Price will serve as a full-time chair with a salary.

When Eadon’s unexpected departure was announced, many within the party worried that it would set off yet another divisive, intra-party fight that could distract from the Fairfield special election and messaging against Kim Reynolds. But that never materialized, and the sort of raucous public debates and intense, behind-the-scenes maneuverings didn’t play out in the same way they did during the last IDP chair race, when seven candidates competed.

No one from the Bernie Sanders crowd ended up getting in the race, despite some early talk about Northern Iowa activist Laura Hubka considering it. So the two serious contenders were Price and Stauch, both with deep ties to Hillary Clinton’s 2016 campaign (Stauch was in Clinton’s announcement video and Price was her political director for the Iowa Caucus). Rather than the race focusing on divisions from the 2016 primary, it mostly revolved around the two candidates’ experience and vision for the party going forward.

Thanks to his past roles in working with key activists, allied groups and party leaders, there’s optimism that Price will be able to quickly get disparate factions and allies working together. The 2018 elections are seen as a do-or-die moment for the Democratic Party in Iowa, considering the complete Republican takeover in the last election. Defeating Reynolds for the governor’s office is the top priority, and will need a unified, competent and functioning state party to pull off.

The chair position for Iowa Democrats has been a volatile one in past years, almost taking on a “Defense Against The Dark Arts professor” reputation of late. Tyler Olson was chosen in 2013, only to leave after half a year for a gubernatorial run that was soon abandoned. Andy McGuire eked out a close win over Kurt Meyer in 2015, but Iowa Caucus controversies during her time only seemed to undermine her current gubernatorial run, rather than providing a boost. Eadon was only in the role for about five months before new health issues complicated his ability to continue on. Perhaps Price’s chairmanship will be less eventful.


by Pat Rynard
Posted 7/22/17

5 Comments on "Troy Price Elected New Chair Of The Iowa Democratic Party"

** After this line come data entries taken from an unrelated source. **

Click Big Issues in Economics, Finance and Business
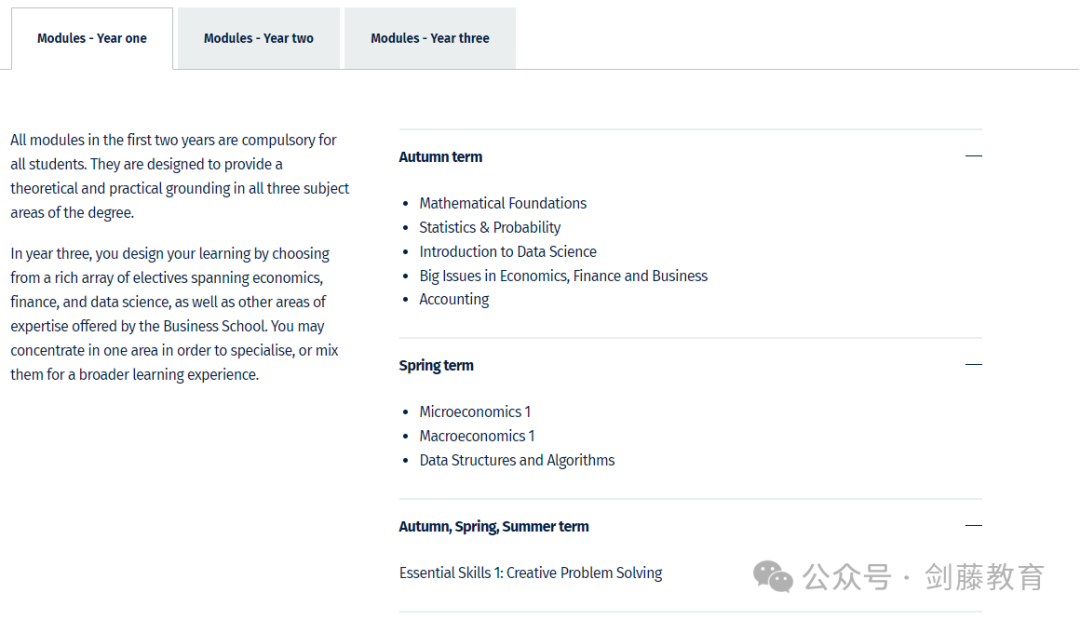This screenshot has height=620, width=1080. pyautogui.click(x=563, y=276)
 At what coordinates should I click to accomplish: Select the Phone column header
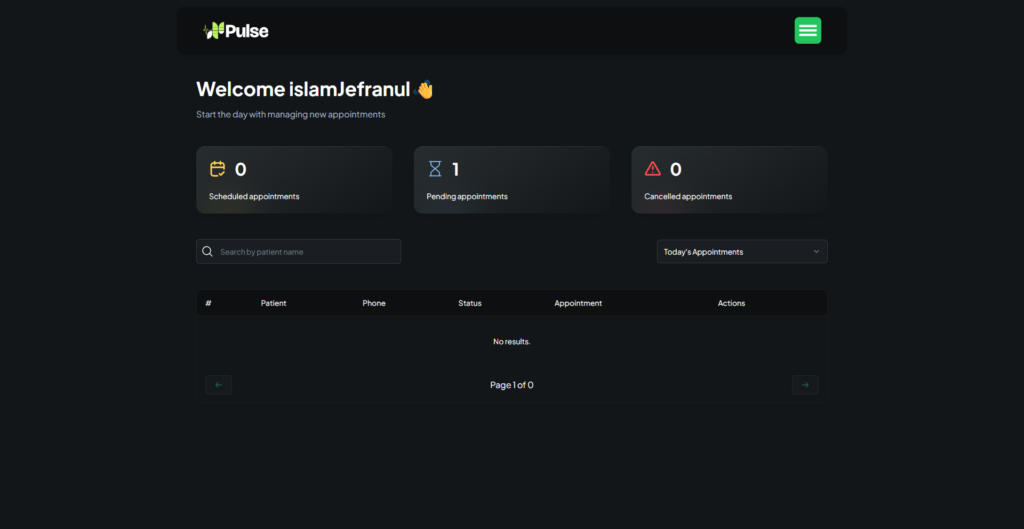tap(374, 303)
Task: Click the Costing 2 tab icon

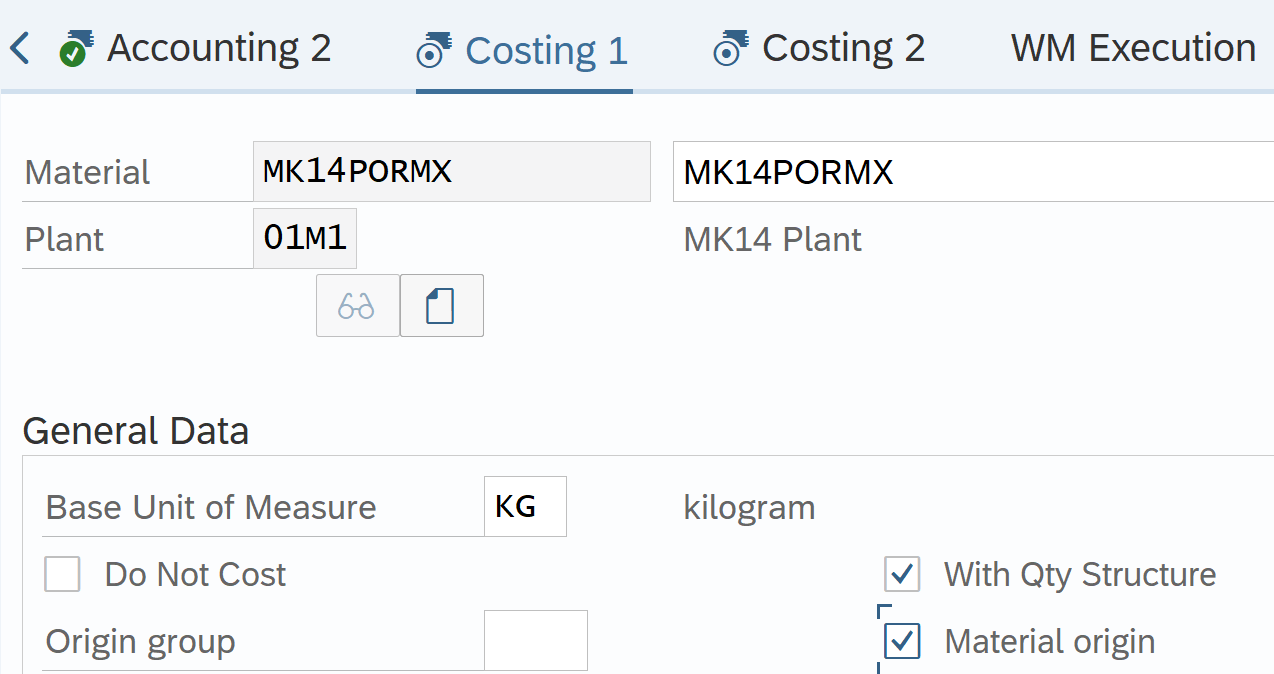Action: [730, 48]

  • I sincerely wish Mr Price all the best of luck in his new role. And if he can return the Democratic Party to statewide viability again, that would be a consummation devoutly to be wished. I’ll withhold my (not very meaningful) opinion until I see what he intends to do, but right now it seems as if it will be business as usual, centrist stuff, which is not the direction the Party must go. I hope he leans a little more to the left than the article makes it sound like he will. Go, Troy; we’re counting on you!

  • May the state of Iowa citizens vote as to whether we want a caucus or a primary? I would prefer a primary because then everyone would have a chance to vote with an absentee ballot! Please consider this after the situation we have had this year! Thank you for your time and consideration!